BELGRADE: Serb members of the Kosovo government on Tuesday decided to withdraw from Prime Minister Ramush Haradinaj's cabinet to protest the arrest and expulsion of a senior Serbian official.
Tensions flared after Belgrade's chief negotiator for Kosovo Marko Djuric was arrested Monday when he crossed into the former Serbian province that unilaterally proclaimed independence in 2008 to attend a meeting in the ethnically divided town of Mitrovica in defiance of a ban.
More than 110 countries, including the United States and most European Union members, have recognised Kosovo's independence but Serbia still considers it its southern province.
Goran Rakic, leader of the main Serbian minority grouping, told reporters that ethnic Serbian members "will leave the government which will no longer have our support" following a meeting with Serbian President Aleksandar Vucic in Belgrade.
Kosovo Serbs consider Vucic their leader and do not recognise Kosovo's independence.
Late on Tuesday, EU foreign policy chief Federica Mogherini unexpectedly visited Belgrade and discussed the incident with Vucic, which she "deplored" and said "must not happen again".
"The European Union expects calm, wisdom, restraint and leadership to prevail," Mogherini was quoted as saying in a short joint statement released after the meeting.
The two "agreed to find new ways to continue working and resolving peacefully issues between Belgrade and Pristina," it added.
Vucic had Monday slammed Djuric's treatment as an abduction at a time when both sides are trying to establish a dialogue.
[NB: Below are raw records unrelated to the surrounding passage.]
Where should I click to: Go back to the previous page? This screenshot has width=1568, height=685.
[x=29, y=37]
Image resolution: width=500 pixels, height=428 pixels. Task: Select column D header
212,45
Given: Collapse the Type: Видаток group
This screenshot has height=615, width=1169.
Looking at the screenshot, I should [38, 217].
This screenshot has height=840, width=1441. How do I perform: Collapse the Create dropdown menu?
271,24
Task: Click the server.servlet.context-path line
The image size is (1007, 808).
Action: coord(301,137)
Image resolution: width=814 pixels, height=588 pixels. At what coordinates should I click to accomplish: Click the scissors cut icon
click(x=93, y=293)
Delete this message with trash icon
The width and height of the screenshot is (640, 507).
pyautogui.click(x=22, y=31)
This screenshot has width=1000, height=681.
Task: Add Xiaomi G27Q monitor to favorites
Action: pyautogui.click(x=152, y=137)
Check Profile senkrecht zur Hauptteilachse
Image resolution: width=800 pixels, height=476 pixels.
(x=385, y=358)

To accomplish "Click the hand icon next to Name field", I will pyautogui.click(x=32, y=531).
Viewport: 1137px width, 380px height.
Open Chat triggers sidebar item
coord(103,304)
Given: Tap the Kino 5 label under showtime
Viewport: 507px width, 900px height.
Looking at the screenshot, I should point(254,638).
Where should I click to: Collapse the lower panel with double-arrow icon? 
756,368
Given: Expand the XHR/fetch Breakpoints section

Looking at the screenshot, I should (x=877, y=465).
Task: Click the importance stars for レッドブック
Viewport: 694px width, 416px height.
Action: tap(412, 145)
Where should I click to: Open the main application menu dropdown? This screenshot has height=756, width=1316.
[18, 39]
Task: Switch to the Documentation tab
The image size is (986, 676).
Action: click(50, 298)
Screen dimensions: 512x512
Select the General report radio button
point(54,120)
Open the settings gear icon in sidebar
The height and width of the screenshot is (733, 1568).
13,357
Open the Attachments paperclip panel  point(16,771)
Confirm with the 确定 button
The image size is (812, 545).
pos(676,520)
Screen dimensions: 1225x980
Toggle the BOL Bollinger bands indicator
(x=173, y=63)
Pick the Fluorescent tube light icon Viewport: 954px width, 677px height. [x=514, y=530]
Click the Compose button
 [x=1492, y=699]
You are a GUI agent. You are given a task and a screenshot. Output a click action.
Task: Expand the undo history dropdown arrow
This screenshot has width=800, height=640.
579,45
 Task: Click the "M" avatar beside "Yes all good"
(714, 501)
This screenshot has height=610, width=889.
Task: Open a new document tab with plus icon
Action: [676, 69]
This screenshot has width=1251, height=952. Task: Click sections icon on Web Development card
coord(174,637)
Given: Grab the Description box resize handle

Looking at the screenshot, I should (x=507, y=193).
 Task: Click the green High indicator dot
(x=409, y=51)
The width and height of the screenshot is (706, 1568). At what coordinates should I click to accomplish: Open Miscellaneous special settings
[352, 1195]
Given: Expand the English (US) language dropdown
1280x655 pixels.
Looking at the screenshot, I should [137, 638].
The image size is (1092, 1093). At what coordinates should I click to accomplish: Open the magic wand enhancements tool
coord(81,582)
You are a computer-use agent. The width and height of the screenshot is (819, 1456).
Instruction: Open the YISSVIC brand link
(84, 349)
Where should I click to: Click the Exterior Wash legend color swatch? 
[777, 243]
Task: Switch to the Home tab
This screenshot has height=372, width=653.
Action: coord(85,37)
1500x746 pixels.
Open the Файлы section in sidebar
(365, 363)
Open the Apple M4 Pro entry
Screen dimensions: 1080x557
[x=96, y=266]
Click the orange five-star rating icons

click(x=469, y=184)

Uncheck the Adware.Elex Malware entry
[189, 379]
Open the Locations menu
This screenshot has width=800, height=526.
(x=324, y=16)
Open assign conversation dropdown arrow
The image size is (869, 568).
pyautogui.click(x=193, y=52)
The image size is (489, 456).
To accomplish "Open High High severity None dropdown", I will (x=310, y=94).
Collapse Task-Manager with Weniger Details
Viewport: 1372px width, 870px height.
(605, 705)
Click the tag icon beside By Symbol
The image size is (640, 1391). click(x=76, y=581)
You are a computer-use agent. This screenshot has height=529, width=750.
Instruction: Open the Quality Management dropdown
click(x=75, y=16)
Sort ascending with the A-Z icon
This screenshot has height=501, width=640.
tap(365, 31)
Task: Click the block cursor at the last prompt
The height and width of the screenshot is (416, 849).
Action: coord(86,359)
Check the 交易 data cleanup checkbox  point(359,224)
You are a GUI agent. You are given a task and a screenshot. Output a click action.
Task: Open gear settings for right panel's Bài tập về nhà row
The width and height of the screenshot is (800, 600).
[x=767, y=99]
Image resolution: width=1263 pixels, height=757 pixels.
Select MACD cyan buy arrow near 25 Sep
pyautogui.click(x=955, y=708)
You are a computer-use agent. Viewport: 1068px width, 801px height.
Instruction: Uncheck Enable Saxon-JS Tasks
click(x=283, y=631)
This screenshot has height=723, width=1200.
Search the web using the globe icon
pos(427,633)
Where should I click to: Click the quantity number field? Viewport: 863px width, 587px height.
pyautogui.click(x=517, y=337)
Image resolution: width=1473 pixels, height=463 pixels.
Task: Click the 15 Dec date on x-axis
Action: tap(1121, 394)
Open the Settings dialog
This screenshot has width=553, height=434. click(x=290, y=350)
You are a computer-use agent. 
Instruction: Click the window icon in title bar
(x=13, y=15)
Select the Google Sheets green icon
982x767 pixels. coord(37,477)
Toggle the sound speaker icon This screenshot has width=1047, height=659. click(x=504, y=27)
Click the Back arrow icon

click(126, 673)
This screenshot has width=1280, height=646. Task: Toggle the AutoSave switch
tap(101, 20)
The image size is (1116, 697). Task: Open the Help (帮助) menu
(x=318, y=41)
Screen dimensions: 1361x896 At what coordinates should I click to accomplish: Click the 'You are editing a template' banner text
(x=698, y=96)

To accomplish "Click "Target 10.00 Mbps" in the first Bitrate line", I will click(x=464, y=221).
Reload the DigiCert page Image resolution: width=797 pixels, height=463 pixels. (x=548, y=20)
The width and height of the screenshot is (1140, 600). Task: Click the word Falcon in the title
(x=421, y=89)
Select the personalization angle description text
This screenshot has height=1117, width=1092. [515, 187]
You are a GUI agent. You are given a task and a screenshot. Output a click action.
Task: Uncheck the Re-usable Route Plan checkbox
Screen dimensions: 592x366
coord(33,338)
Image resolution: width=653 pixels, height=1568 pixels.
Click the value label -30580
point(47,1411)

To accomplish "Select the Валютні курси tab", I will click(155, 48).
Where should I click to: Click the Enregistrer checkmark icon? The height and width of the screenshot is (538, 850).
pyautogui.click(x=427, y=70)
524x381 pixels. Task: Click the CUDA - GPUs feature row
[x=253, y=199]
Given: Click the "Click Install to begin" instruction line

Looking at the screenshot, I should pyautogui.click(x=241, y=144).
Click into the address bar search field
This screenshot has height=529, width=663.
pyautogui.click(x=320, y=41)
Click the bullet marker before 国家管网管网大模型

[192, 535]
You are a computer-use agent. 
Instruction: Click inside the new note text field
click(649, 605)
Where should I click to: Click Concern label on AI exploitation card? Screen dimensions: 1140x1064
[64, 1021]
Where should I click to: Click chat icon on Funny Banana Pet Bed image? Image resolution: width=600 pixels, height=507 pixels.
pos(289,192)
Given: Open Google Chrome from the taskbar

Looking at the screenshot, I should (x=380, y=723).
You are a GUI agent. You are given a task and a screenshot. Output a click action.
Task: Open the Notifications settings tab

Kosovo authorities responded that he had not obtained permission to enter.
Serbian officials visiting Kosovo commonly seek Pristina's approval before visiting areas with an ethnic Serb population.
Haradinaj's government depends on the Serb group's support but he responded Tuesday by insisting his team "will not fall" and called their decision to pull out "incomprehensible."
The incident in Mitrovica saw police disperse several dozen residents with tear gas while Djuric was hauled off to a police station in front of television cameras and reporters.
A number of people were hospitalised and hospital spokesman Milan Ivanovic on Tuesday told reporters that "32 people were hurt, eight seriously".
Kosovan minister of agriculture, Nenad Rikalo, suffered a fractured rib.
"What you saw yesterday shows what Pristina and a part of the international community think of dialogue -- I have nothing to add," said Djuric without indicating if Belgrade would break off talks.
"The final decision belongs to Aleksandar Vucic," he said.
After Monday's incident, Mitrovica residents erected a barricade across the road linking their town with Serbia, but the situation was calm Tuesday.
Nearly 20 years after the 1998-1999 war between Serb forces and Kosovo pro-independence ethnic Albanian guerillas, the city remains divided between ethnic Serbs, living north of the Ibar river, and ethnic Albanians, south of it.
International forces are still deployed in the town and throughout the breakaway territory.
Kosovo, which has a population of 1.8 million, 90 percent of whom are ethnic Albanians, is home to some 120,000 ethnic Serbs.
Kosovo Serbs also indicated Tuesday they intended to form next month an association of Kosovo Serb municipalities "in line with the Brussels accord which Pristina and Belgrade have ratified".
Brussels has made the normalisation of relations between Belgrade and Pristina a condition of Serbian EU membership while Kosovo hopes for liberalisation of visa regulations for its citizens.